3. Confusion in definitions, cut-off scores, using only one test or relying solely on IQ scores.
- Definition: There is currently no universally adopted definition or profile of a “gifted student”.
- Cut scores for “gifted”: Identification policies and procedures are determined at the district level. IQ scores for the US population are based on a bell-shaped curve, which means that the average IQ in the US is 98, with the majority of people falling between 85 and 115. Many schools require that a student scores 130 on an intelligence test to be classified as “gifted”. Are the 116-129 students of “average” intelligence with this classification system?
- Using a test: According to the NAGC, testing to assess “gifted” status is intended to be a multi-phased, multi-rater assessment process. If a test is used to determine eligibility, it is prudent to question the determination.

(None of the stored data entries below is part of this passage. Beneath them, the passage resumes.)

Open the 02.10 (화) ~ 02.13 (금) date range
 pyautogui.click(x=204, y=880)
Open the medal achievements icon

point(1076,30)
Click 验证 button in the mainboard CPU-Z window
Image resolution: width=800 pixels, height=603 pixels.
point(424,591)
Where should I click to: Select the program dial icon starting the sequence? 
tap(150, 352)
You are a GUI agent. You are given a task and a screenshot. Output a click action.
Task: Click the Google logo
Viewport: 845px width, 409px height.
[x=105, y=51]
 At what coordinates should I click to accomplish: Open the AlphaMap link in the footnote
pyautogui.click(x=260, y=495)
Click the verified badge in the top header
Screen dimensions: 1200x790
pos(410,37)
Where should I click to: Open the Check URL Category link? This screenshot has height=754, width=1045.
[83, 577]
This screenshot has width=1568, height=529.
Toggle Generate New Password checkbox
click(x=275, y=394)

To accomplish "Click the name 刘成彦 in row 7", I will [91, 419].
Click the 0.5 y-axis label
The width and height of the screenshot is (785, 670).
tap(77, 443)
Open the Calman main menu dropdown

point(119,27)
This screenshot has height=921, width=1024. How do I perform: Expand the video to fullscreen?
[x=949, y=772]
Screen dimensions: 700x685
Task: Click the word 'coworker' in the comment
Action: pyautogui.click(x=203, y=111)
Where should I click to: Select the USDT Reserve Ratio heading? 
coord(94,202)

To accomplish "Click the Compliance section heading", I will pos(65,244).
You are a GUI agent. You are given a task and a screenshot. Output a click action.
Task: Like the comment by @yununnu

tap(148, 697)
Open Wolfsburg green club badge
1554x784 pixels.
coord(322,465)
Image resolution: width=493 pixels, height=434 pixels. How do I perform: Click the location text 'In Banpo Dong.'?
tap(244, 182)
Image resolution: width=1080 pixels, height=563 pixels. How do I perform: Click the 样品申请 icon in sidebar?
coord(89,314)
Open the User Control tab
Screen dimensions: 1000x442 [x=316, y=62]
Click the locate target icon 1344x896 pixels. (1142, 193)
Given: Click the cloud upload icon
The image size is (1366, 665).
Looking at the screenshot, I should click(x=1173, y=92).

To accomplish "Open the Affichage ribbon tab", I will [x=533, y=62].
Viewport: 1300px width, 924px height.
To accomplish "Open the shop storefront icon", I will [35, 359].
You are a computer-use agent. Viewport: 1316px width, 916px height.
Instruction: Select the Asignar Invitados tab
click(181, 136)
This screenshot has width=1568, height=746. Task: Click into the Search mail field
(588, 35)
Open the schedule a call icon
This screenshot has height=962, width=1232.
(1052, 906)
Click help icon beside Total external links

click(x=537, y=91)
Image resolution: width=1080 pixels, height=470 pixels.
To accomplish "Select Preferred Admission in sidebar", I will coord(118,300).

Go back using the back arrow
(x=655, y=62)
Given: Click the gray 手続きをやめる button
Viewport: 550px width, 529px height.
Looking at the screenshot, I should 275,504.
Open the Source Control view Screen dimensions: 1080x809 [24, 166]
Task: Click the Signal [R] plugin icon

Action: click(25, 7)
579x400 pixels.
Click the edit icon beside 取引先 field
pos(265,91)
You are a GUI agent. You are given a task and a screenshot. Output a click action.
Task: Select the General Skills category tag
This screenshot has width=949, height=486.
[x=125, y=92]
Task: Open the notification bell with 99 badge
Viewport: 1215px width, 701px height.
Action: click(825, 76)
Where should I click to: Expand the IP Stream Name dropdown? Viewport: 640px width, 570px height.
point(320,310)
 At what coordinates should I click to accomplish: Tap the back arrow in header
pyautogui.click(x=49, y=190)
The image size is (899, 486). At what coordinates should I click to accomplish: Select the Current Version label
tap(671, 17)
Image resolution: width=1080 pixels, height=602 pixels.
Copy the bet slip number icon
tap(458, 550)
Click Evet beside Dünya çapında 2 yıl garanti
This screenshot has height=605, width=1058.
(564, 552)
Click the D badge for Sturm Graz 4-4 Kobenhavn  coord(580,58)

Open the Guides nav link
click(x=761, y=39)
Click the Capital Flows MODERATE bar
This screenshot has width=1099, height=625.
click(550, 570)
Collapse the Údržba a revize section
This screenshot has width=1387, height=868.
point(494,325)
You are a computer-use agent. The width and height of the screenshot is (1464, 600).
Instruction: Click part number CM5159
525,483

- Relying solely on IQ scores: IQ tests are notoriously controversial measures of “intelligence” and “talent.” Relying solely on IQ or performance scores can overlook students who excel in one area and are consistently labeled as “gifted.”
Unfortunately, many schools do not receive the funding needed to create programs for gifted and talented students. Even relatively progressive and wealthy states, such as New York, may not mandate gifted education services. It’s not always for lack of trying. New York State Senator Joseph P. Addabbo Jr. introduced a bill in 2013 requiring teachers in New York to obtain approximately twice exceptional training and programming for twice exceptional students. Unfortunately, it has not yet been adopted.
5. A high IQ can “mask” ADHD symptoms.
One of the hallmarks of an ADHD diagnosis is having a deficit in executive functioning, such as problems with working memory, auditory verbal working memory, processing speed, time management, and organization. . It has been found that ADHD people with a high IQ can manage their symptoms better than ADHD people with a lower IQ. A 2017 study found that adults diagnosed with ADHD with higher IQs showed less dysfunction with deficits in executive functioning than those diagnosed with ADHD and average IQs. The researchers claim that this compensatory mechanism “leads to problems in making an accurate clinical diagnosis.”
why is it important
The National Education Association states that at least 6-7% of all students are “2nd”. More than 3 million of the estimated 50 million students nationally according to a 2019 consensus. If these students are not supported, it is in theory equivalent to millions of world-changing ideas rejected, discarded and lost for ever.
In Gallagher’s words, “…failure to help the gifted child reach his or her potential is a societal tragedy, the magnitude of which is difficult to measure but surely great. How do you measure the unwritten sonata, the undiscovered cure, the lack of political insight? They are the difference between what we are and what we could be as a society.